Members of the authority's overview and scrutiny committee were warned by Joanna Spicer, the chairman of the West Suffolk Community Safety Partnership and county councillor, that the number of active county lines fluctuated all the time.
Cllr Spicer told councillors that county line activity dropped at the beginning of lockdown, but said: "Things did go very quiet but my understanding, talking to police, is they found other ways to pop up using other routes and trying to infiltrate existing drug suppliers in the county."
The county lines - named after the mobile phone line used to take orders of drugs - often move between towns to import narcotics.
The gangs running the lines often use high levels of violence, with ringleaders grooming young children to become drug runners and carry weapons.
Lesley-Ann Keogh, West Suffolk Council's families and communities team leader, said numbers of active lines changed on a daily basis and was a complex issue.
"I think it is fair to say at the beginning of Covid it did quieten down a little bit, but in terms of what happened, we saw different things start to come up and different ways of operating," she said.

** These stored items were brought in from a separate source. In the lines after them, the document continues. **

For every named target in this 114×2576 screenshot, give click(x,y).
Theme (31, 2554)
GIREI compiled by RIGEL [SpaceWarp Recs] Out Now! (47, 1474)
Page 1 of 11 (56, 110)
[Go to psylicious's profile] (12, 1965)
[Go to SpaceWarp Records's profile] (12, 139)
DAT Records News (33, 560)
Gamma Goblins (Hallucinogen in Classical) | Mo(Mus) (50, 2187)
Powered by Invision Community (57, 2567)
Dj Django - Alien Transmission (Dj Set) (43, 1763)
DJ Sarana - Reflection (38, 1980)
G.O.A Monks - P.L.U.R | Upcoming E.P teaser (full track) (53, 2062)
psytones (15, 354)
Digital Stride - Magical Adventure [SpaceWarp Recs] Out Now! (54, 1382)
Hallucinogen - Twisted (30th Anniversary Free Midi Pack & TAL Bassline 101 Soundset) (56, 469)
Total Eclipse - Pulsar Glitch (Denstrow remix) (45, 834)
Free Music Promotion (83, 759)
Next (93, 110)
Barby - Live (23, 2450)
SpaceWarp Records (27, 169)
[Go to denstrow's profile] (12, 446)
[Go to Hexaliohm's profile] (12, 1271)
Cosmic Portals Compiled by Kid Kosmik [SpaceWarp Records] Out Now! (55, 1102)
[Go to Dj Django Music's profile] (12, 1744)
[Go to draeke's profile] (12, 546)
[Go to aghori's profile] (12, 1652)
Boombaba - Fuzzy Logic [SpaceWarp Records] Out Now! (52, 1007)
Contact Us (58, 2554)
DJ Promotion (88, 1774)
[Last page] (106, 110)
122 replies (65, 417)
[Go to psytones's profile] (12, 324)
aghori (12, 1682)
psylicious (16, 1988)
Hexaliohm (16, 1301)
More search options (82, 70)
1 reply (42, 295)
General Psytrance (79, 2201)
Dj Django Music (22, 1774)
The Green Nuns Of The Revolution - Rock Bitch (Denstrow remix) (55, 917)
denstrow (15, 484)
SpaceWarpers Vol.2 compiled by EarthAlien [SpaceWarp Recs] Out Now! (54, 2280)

The council officer added the authority had been working with Suffolk Police during and after lockdown to target the areas of concern.
In the year to April 2020, 146 people have been arrested in relation to county line drug dealing in western Suffolk, the report presented by Cllr Robert Everitt said, with tens of thousands of pounds worth of drugs seized by officers.
During that time there has also been 97 drug warrants, more than £20,000 of cash seized, and 2,089 intelligence reports submitted by staff.